▶ Excerpted data
- - - -
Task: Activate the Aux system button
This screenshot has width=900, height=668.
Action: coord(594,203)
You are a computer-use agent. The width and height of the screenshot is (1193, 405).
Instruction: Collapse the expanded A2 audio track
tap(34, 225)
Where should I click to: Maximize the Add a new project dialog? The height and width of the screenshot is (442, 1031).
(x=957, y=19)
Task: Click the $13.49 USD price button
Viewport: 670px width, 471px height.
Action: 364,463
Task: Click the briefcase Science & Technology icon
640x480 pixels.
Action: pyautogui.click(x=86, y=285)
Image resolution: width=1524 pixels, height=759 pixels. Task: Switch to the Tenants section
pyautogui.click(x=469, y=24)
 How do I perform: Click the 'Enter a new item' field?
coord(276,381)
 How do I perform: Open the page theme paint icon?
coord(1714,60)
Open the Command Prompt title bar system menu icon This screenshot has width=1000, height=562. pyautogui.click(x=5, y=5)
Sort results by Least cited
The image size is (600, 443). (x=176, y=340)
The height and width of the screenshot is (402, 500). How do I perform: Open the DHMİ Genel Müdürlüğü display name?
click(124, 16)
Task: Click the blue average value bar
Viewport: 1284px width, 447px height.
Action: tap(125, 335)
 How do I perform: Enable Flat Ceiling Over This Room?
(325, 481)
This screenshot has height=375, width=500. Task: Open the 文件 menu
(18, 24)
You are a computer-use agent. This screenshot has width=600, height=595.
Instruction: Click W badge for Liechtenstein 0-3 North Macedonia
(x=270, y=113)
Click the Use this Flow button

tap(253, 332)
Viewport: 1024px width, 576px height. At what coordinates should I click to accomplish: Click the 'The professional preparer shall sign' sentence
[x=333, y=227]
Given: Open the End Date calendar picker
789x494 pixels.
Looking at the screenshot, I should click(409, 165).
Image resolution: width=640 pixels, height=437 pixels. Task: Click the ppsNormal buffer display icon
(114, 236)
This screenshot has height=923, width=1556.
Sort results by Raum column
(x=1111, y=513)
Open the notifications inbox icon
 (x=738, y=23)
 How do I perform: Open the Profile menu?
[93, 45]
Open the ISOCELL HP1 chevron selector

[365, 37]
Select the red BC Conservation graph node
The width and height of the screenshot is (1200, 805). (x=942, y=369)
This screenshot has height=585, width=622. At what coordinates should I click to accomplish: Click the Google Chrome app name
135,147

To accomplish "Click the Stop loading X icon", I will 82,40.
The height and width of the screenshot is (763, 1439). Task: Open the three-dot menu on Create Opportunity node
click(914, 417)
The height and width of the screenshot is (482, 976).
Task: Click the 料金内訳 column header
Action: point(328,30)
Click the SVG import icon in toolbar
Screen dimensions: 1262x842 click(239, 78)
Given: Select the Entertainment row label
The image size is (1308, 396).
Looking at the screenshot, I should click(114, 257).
- - - -
▶ Prompt
Starting from the line containing "Given: Select the Entertainment row label", repeat each line through the end of the entries, exactly.

▶ Exercise output
Given: Select the Entertainment row label
The image size is (1308, 396).
Looking at the screenshot, I should click(114, 257).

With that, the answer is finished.